__WORK ITEM 1__
In the excerpt below on Kazakh text generation, what average Precision score did the testing produce?
__WORK ITEM 2__
Reproduce the passage of the Kazakh text generation excerpt below starting at "The table shows" and ending at "on given corpora.".

__DOCUMENT EXCERPT__
>>>

Metrics indicator of the model.

The result of the adjustment model for the generation model of the Kazakh language is as follows (Table 1). Since the model is trained using the recurrent training method, the result of the model does not give significant semantic value, but it has the correct structure of the word. This model has an error rate of 20%, which means that even if the model cannot form a clear idea, it will write words correctly and try not to deviate from the topic.

Table 1. The result of the adjustment model for the generation model of the Kazakh language.

The table shows fragments of the result of generating text in the Kazakh language. You can see not a bad result. The text is relevant to the topic and has grammatically structured sentences.

4 Evaluation and Discussion

To evaluate the quality of the algorithm for each class, we calculate the Precision and Recall metrics separately. Precision can be interpreted as the proportion of objects called positive by the classifier that are also truly positive, and recall indicates what proportion of objects of the positive class the algorithm found among all objects of the positive class. There are several different ways to combine precision and recall into a summary quality measure. Table 2 presents the results of evaluating the quality of the text generation model on given corpora.

Table 2. The evaluation of the obtained results of the text generation model testing in the Kazakh language

For the experiment, the names of the requests were dependent on the topics and genres of the corpora. Additionally, the requests consisted of 1 to 3 words. The average results obtained from the testing were as follows: Recall = 67.9, Precision = 73. The quality of the results is not satisfactory. During the experiment, the lowest results were observed in text generation for the literary and scientific genres. This was due to the specific themes and structural forms of the texts themselves. For the scientific genre, only scientific articles were considered, which limited the model’s learning process. To resolve and improve the quality of the model, future plans involve increasing the quantity and quality of the corpora. However, using all available data for the model without proper cleaning beforehand may lead to overfitting and compromise its performance. To address this issue, future plans involve the utilization of the Gradient Descent method to optimize the cleaning process and enhance the model’s overall performance.

<<<

__ENTRIES SHOWN__
>>>

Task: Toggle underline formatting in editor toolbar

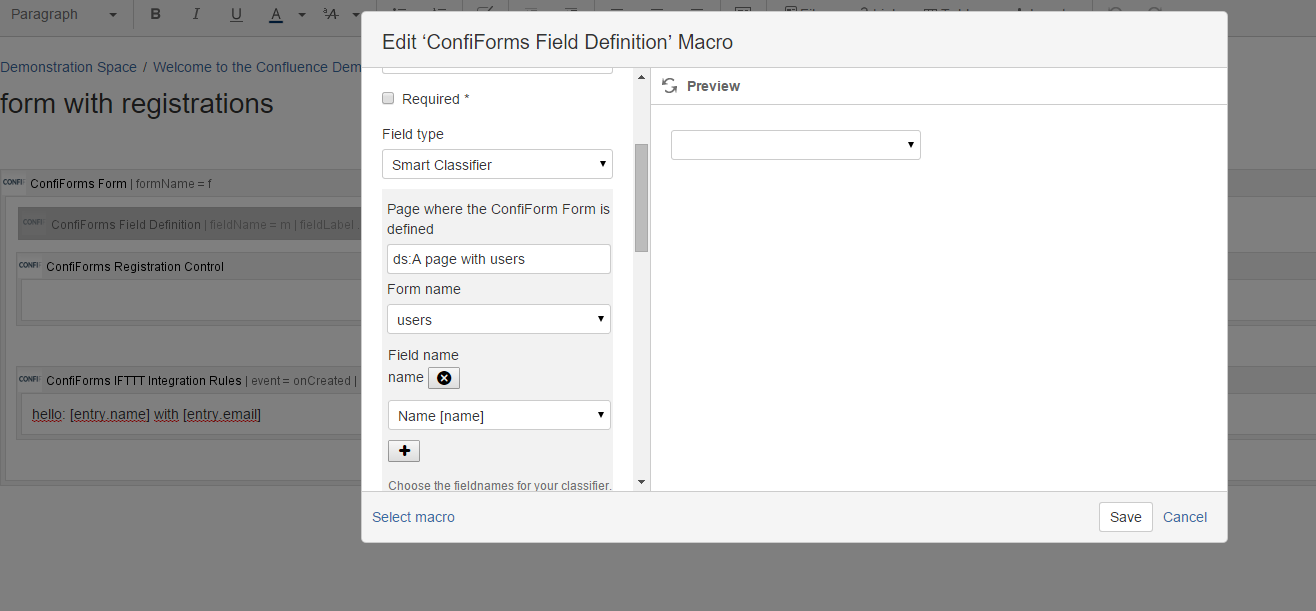Action: pos(236,14)
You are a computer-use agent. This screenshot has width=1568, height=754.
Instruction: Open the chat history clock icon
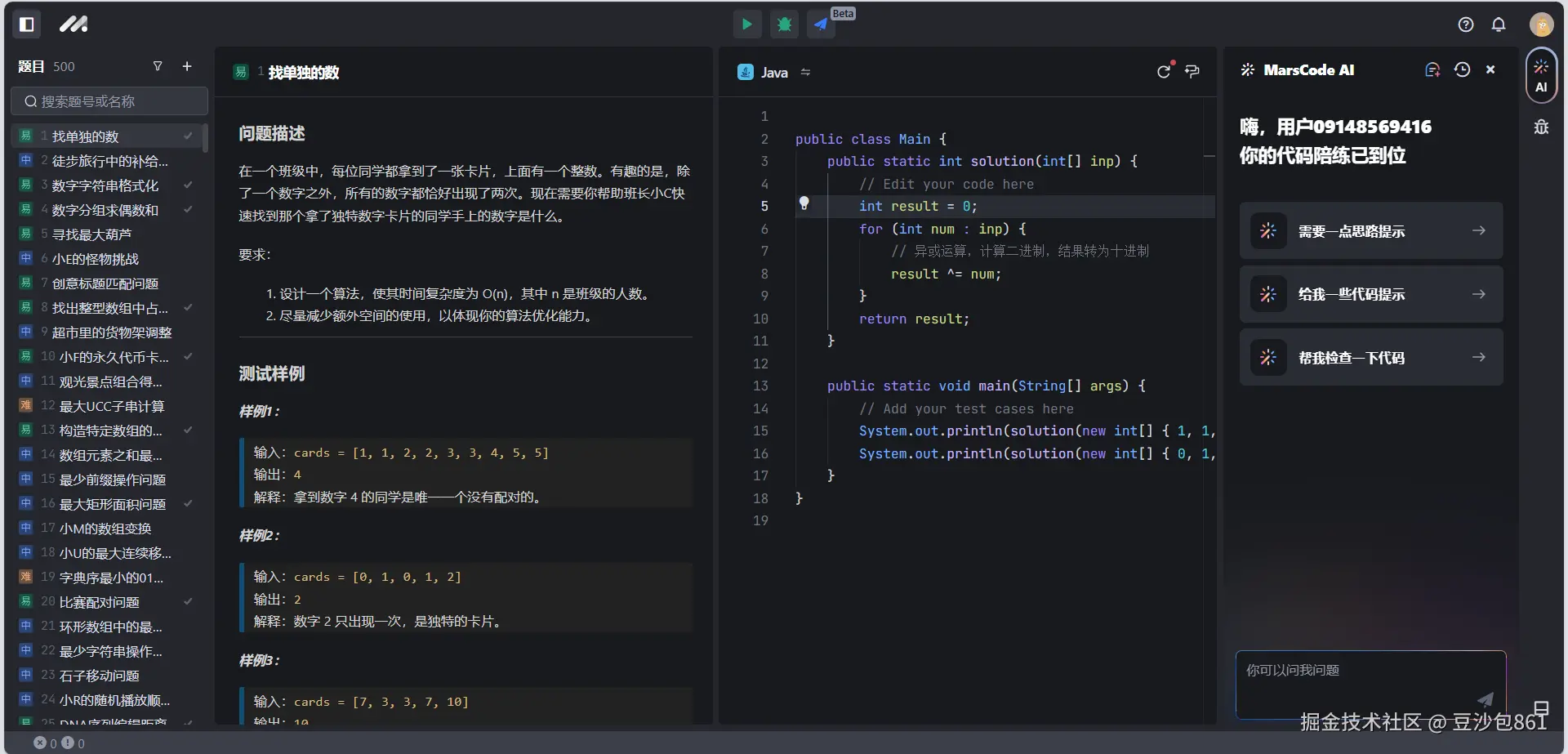[1462, 70]
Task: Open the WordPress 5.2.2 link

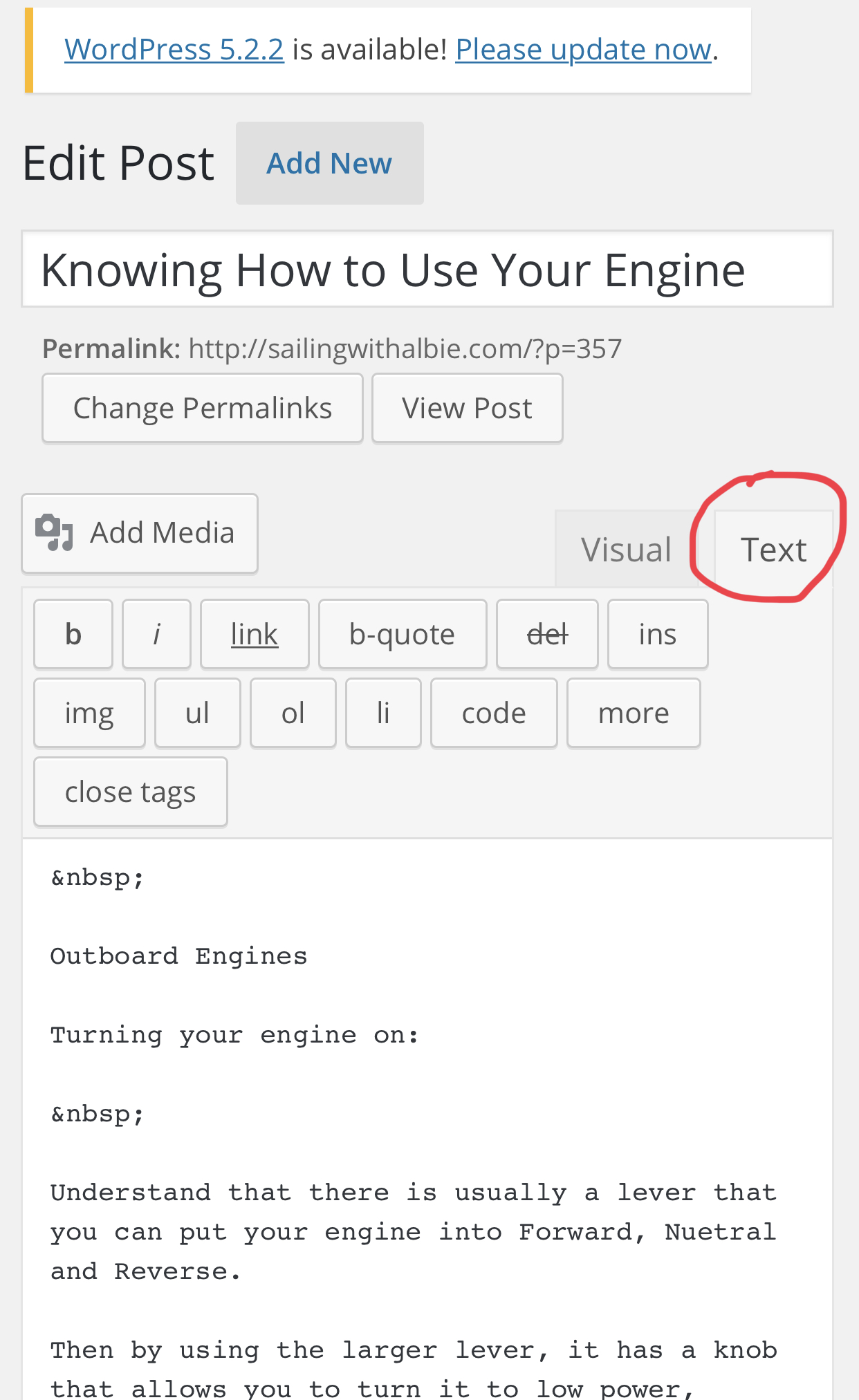Action: pyautogui.click(x=174, y=50)
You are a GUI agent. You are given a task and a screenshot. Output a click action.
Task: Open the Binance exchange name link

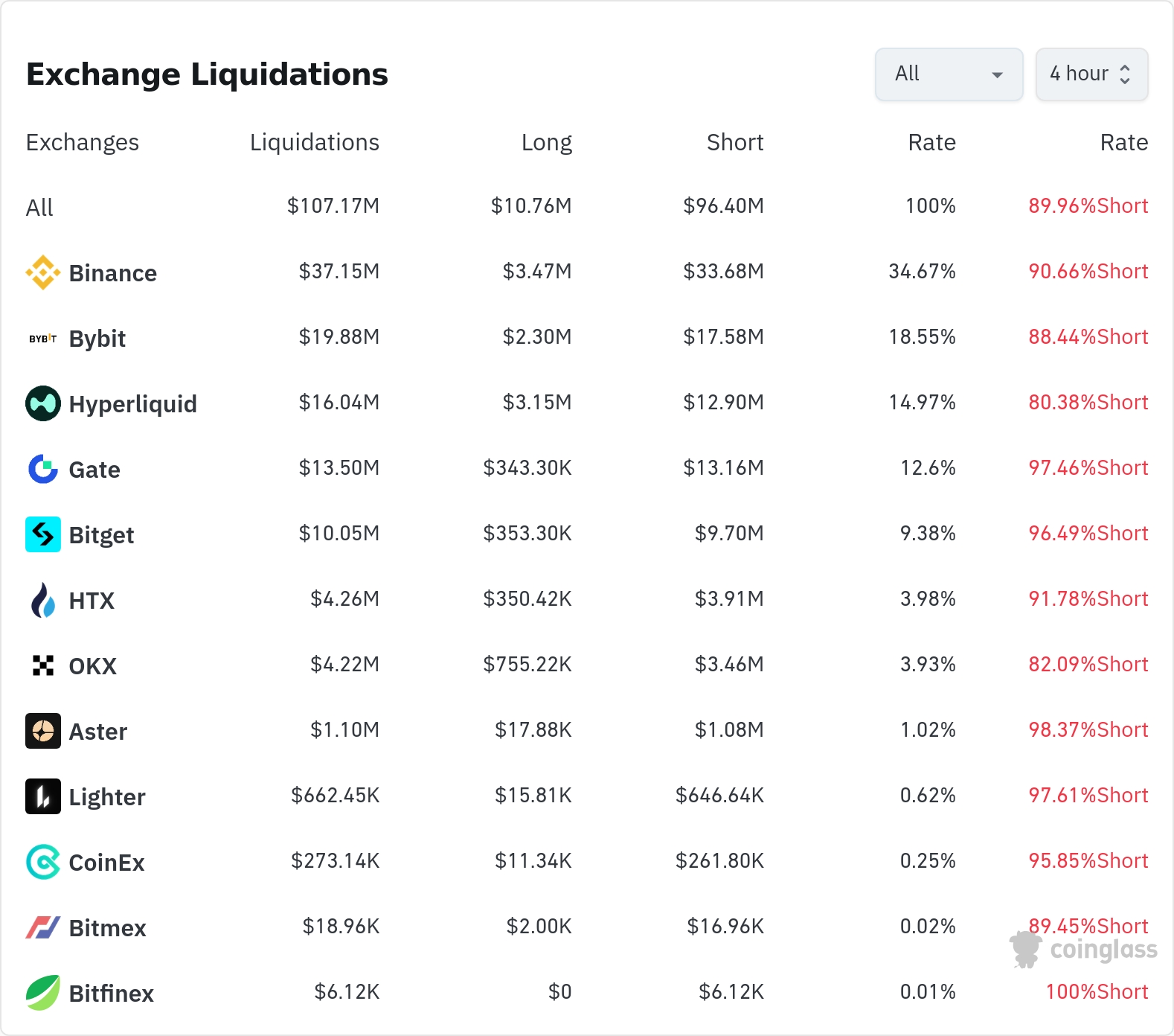coord(112,273)
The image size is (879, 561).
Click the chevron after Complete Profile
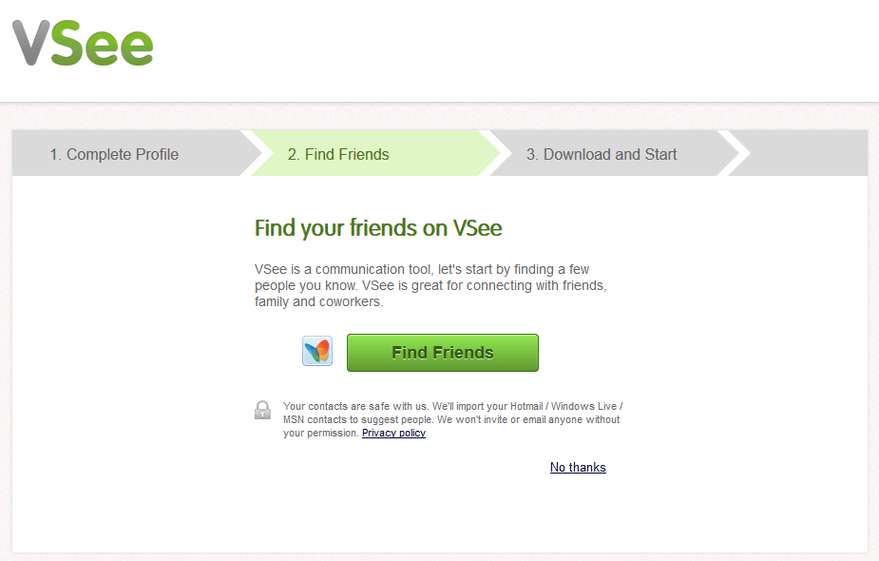(x=252, y=153)
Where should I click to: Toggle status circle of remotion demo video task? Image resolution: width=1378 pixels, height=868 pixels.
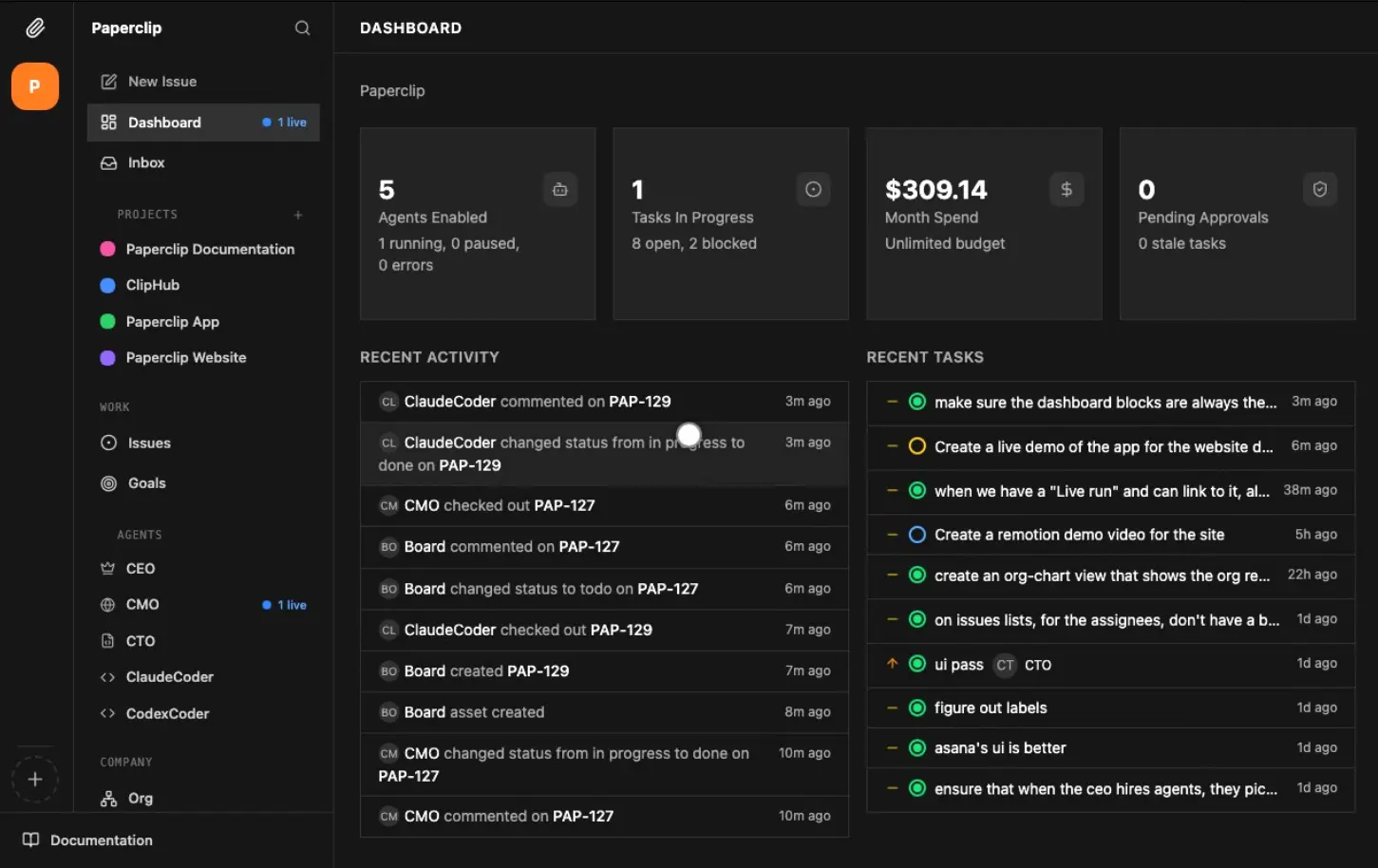[917, 535]
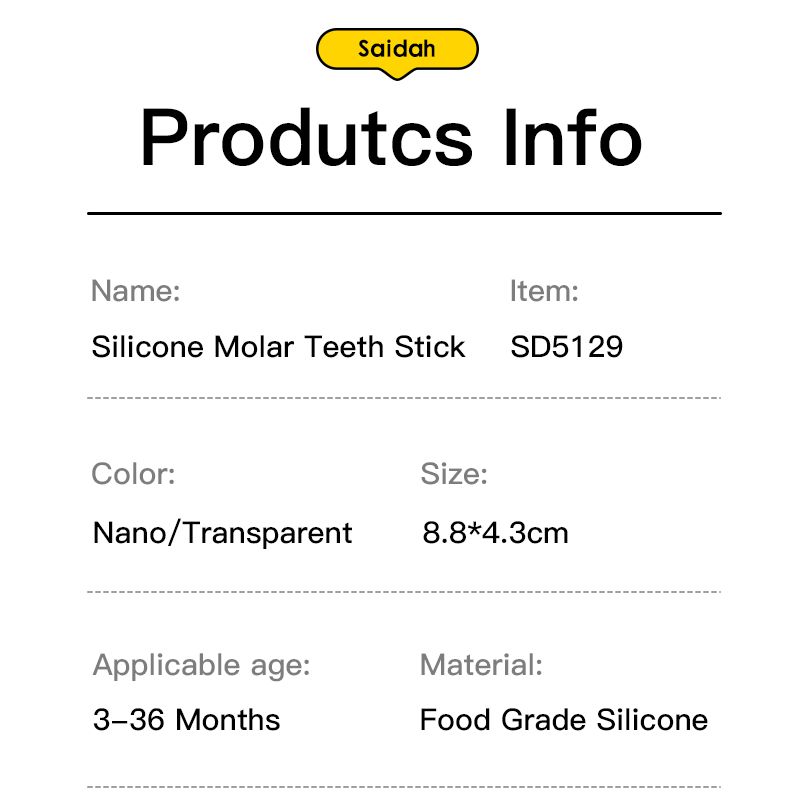This screenshot has width=800, height=800.
Task: Click the dashed divider below the product name row
Action: (x=404, y=398)
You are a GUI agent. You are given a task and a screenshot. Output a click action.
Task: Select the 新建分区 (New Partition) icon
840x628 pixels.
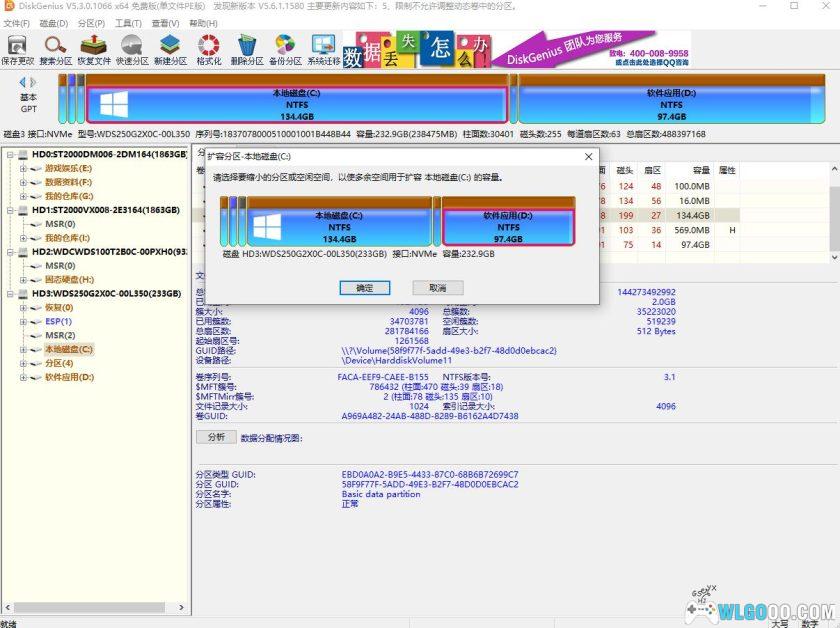pyautogui.click(x=167, y=47)
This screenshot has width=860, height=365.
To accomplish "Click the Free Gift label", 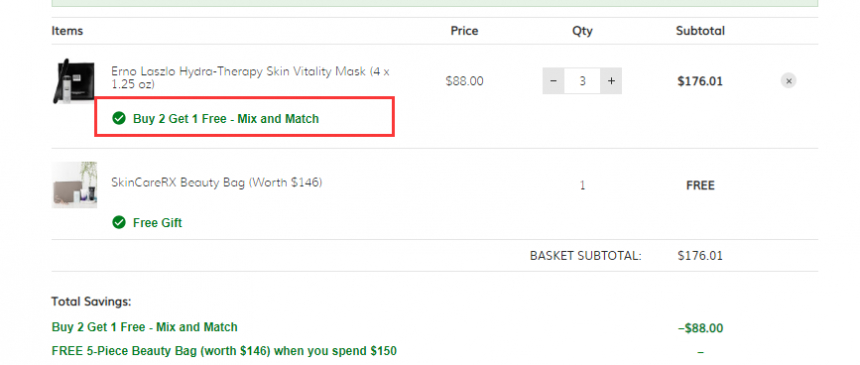I will [x=157, y=223].
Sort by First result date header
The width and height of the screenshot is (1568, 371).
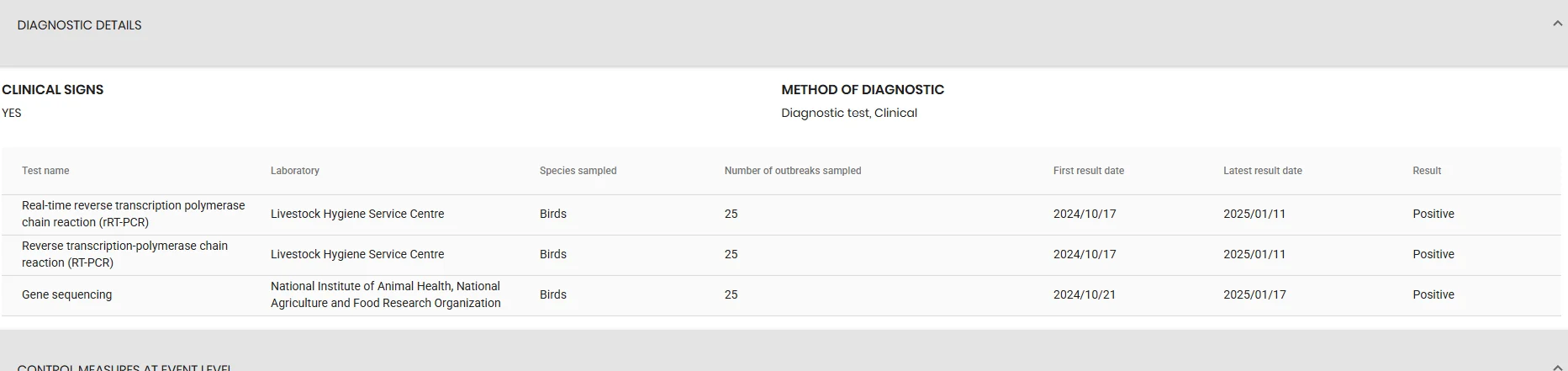[x=1089, y=171]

<<<

__ANSWER SPACE 1__
73

__ANSWER SPACE 2__
The table shows fragments of the result of generating text in the Kazakh language. You can see not a bad result. The text is relevant to the topic and has grammatically structured sentences.

4 Evaluation and Discussion

To evaluate the quality of the algorithm for each class, we calculate the Precision and Recall metrics separately. Precision can be interpreted as the proportion of objects called positive by the classifier that are also truly positive, and recall indicates what proportion of objects of the positive class the algorithm found among all objects of the positive class. There are several different ways to combine precision and recall into a summary quality measure. Table 2 presents the results of evaluating the quality of the text generation model on given corpora.